By all accounts, his Hollywood magnetism continues to charm Sacramento, the stodgy state capital, persuading Democratic legislators to back his Republican programs.

And, he has surpised many by revealing admirable political talent during a tough honeymoon period, said Ray Sotero, a Democratic aide in the capital. "He's pretty incredible.
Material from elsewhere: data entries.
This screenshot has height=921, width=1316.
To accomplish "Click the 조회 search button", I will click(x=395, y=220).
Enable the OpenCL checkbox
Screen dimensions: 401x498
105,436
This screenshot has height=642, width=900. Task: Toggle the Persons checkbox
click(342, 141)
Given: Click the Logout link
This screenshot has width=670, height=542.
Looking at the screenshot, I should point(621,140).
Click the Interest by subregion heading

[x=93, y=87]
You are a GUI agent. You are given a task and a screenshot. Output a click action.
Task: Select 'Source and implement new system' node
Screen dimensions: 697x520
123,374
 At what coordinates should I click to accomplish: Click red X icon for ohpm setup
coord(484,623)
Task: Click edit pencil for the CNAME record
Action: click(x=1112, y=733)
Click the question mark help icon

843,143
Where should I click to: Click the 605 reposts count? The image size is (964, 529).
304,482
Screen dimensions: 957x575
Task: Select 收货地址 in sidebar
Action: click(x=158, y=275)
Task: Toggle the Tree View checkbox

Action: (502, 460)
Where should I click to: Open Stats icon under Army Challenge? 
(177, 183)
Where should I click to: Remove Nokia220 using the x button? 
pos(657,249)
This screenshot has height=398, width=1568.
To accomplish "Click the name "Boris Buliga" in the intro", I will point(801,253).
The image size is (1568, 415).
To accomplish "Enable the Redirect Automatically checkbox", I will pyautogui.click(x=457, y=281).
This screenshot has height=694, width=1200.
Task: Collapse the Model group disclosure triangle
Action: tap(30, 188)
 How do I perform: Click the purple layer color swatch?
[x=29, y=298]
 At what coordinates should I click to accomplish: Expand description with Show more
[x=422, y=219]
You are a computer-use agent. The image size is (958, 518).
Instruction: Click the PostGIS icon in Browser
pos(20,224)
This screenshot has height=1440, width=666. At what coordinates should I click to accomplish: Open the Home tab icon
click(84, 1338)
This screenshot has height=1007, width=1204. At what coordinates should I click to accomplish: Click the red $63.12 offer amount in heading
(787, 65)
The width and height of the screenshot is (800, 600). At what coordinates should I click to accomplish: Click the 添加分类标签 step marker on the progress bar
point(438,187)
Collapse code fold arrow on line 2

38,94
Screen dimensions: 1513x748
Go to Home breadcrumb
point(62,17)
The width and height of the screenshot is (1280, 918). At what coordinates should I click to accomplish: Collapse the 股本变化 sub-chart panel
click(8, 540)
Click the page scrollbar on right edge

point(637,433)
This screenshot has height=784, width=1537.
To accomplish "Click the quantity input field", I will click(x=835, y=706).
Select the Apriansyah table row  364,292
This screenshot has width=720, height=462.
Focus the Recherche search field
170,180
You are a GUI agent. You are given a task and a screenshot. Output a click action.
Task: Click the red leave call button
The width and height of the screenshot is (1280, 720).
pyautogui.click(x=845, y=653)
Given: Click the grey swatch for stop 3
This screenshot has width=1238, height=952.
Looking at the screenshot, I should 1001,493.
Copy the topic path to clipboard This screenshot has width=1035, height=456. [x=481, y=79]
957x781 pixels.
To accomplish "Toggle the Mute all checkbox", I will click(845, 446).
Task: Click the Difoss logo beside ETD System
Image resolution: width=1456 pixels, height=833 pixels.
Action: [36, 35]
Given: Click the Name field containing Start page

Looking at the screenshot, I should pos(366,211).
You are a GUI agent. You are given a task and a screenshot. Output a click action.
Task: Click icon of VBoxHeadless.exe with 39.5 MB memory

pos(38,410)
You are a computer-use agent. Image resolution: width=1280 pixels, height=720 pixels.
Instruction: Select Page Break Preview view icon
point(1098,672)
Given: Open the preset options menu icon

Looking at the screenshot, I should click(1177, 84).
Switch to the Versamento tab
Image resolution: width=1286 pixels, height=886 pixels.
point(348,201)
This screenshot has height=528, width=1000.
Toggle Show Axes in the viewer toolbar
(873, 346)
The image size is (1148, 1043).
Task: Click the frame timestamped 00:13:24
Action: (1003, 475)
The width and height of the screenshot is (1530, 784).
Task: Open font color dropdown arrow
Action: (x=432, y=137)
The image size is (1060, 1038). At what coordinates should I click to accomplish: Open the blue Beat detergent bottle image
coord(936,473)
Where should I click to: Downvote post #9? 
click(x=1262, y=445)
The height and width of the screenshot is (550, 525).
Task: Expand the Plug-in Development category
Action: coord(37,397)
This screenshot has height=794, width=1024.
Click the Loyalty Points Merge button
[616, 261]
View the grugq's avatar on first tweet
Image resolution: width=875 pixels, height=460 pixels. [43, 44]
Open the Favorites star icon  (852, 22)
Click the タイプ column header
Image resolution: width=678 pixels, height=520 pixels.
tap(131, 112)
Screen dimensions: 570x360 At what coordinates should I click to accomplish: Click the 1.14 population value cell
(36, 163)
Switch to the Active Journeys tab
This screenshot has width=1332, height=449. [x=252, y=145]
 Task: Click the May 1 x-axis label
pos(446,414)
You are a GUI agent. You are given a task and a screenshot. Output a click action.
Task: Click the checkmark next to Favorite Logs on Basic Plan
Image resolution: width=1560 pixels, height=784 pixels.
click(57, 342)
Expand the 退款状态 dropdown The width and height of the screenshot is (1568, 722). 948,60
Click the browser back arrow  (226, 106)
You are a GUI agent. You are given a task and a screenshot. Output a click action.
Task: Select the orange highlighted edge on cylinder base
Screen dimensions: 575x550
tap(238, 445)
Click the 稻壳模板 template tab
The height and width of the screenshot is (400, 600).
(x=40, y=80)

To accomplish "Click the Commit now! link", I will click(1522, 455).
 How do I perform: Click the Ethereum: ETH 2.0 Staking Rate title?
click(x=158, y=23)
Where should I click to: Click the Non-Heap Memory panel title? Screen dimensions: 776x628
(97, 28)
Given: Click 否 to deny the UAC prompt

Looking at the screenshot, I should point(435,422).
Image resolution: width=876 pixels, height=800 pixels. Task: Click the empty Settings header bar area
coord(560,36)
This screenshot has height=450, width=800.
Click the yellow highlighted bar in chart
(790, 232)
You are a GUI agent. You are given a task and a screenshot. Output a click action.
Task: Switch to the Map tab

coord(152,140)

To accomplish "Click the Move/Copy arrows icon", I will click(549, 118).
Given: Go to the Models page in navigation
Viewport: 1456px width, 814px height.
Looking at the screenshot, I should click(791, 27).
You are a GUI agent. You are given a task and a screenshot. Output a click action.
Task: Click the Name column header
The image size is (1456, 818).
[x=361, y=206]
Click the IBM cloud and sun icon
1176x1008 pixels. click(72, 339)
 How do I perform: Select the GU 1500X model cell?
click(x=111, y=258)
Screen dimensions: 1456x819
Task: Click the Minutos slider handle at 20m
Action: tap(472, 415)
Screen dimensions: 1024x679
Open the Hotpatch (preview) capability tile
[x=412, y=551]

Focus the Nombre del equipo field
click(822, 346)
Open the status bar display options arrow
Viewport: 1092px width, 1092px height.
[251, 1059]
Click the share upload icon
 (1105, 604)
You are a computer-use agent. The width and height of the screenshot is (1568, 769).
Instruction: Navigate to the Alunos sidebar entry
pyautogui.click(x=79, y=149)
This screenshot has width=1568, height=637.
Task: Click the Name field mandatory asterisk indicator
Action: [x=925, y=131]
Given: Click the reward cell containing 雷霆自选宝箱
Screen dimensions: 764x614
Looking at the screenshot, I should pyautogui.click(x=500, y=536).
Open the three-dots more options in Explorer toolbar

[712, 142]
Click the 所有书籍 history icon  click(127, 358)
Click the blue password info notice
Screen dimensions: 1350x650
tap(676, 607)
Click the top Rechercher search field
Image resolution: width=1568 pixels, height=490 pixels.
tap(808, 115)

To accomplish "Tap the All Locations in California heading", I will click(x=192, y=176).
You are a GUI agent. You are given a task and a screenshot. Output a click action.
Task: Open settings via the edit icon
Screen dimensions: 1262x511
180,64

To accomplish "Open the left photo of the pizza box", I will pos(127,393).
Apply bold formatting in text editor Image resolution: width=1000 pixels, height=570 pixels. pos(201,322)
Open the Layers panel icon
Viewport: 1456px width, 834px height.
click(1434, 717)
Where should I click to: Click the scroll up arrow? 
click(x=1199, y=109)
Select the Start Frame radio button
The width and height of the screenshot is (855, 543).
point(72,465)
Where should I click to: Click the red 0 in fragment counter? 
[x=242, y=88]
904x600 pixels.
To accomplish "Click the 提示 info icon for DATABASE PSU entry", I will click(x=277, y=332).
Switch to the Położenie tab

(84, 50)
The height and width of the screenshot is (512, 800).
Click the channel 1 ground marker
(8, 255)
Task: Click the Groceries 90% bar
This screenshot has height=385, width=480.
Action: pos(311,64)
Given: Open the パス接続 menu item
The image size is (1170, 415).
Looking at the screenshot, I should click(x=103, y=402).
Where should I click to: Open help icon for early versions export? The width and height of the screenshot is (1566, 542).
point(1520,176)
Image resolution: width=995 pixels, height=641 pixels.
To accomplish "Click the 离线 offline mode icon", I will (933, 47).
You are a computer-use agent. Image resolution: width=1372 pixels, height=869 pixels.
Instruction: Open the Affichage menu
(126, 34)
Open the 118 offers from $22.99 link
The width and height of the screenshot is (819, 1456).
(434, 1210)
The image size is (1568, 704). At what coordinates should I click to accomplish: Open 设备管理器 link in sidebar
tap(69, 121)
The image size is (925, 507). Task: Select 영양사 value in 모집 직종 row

He doesn't miss much," he said.

Moreover, the actor and his Kennedy-clan heiress wife Maria Shriver have injected some Hollywood pizzazz into life in the capital.

The pair are frequently seen about town in tony restaurants as tourists flock to have their pictures taken in front of his office door, where a large new sign proclaims: "Governor Arnold Schwarzenegger."

After outlining a list of projected accomplishments for his first 100 days in office, he has managed to follow through with some, but the list of concrete achievements is not long.

He repealed an unpopular vehicle tax, revoked a bill which would give driver's licenses to illegal immigrants, imposed a spending freeze and also submitted a balanced budget for the 2004-2005 fiscal year which does not raise taxes, another promise.

However, to do so, and to fill an estimated 30-billion-dollar budget shortfall over two years, Schwarzenegger announced only after being elected that he wanted the state borrow 15 billion dollars in a bond issue.

California voters, who have to approve the bond in a crucial March 2 referendum, clearly are not comfortable with the idea of the state going further into debt, leaving the "Govern-ator" facing his biggest test yet.

A recent poll by the Public Policy Institute of California showed only 38 percent of voters support the measure, and 41 percent oppose it.

Defeat of the initiative next week, most observers say, would be disastrous for the governor and he is spending heavily on television and radio advertising to avert the threat.

But the way he is paying for his media blitz has drawn more attention to his other election promise, to reform campaign financing and rid Sacramento of money politics once and for all.

After accusing his predecessor of spending too much time as governor raising political funds, Schwarzenegger himself has pulled in more than 120,000 dollars a day since his inauguration, critics note.

Much of the money has come from wealthy individuals and corporations with vested interests in the governor's policies.

"This really outpaces Gray Davis," said Carmen Balber of the Foundation for Taxpayer and Consumer Rights, which operates the ArnoldWatch website.

"He has gone hat in hand to every major corporate and lobbying interest in Sacramento," Balber said.

Asked about the fund-raiser this week, Schwarzenegger argued that raising the funds was justifiable because it is "the way the system works."

But even if he gets his bond measure passed, economists say he still has more budget hurdles ahead.

Also during the week, non-partisan Sacramento budget analyst Elizabeth Hill said the governor's projections were over-optimistic and that he would likely face a five billion dollar hole in the 2005-2006 budget.

Hill's projections lead many to believe the governor will have no choice but to raise taxes, something he foreswore repeatedly during his campaign. Some political observers think this would put an end to Schwarzenegger's political honeymoon.

One thing is for certain, then: just like in his movies, with Governor Schwarzenegger there is still a lot of action to come.